Exercise brief:
All lines in the records that carry the string "computer" are to be shown.
Supplied information Block Start
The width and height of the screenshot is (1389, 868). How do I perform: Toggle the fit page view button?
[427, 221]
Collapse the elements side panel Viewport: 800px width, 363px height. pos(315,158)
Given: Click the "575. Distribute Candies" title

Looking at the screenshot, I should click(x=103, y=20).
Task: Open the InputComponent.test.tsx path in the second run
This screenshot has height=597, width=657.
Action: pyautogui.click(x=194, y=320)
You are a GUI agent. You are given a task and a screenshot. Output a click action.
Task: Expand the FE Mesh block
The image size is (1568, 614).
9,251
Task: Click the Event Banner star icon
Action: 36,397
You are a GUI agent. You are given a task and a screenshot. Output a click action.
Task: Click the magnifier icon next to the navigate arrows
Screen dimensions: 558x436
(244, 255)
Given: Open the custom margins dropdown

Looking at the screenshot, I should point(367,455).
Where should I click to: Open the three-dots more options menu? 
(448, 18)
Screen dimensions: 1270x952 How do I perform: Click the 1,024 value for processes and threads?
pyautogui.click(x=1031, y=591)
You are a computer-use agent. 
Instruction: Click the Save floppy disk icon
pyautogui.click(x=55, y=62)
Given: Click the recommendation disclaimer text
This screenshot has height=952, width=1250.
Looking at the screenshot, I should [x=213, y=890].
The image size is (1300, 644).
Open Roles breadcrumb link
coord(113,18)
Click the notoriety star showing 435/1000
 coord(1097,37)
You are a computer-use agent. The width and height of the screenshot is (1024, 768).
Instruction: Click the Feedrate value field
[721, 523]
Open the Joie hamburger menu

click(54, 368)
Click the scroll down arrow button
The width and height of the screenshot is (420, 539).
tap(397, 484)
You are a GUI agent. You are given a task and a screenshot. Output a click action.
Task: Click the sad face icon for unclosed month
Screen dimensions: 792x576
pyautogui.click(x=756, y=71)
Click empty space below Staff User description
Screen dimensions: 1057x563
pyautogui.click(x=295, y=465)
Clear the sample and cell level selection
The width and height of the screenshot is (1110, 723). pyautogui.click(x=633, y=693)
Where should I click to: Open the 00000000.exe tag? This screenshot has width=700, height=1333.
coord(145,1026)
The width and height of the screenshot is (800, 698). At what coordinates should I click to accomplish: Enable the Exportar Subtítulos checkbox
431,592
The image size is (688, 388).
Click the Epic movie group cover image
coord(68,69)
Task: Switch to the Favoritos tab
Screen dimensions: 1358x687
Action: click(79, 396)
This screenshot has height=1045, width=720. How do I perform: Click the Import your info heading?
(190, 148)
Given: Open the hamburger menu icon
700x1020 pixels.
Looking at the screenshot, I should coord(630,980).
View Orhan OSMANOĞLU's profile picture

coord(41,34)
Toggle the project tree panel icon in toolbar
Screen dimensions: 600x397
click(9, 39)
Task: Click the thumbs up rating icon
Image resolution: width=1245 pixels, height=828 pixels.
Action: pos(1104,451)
Supplied information Block End
Answer box:
You are a computer-use agent. 
You are a computer-use agent. The width and height of the screenshot is (1024, 768).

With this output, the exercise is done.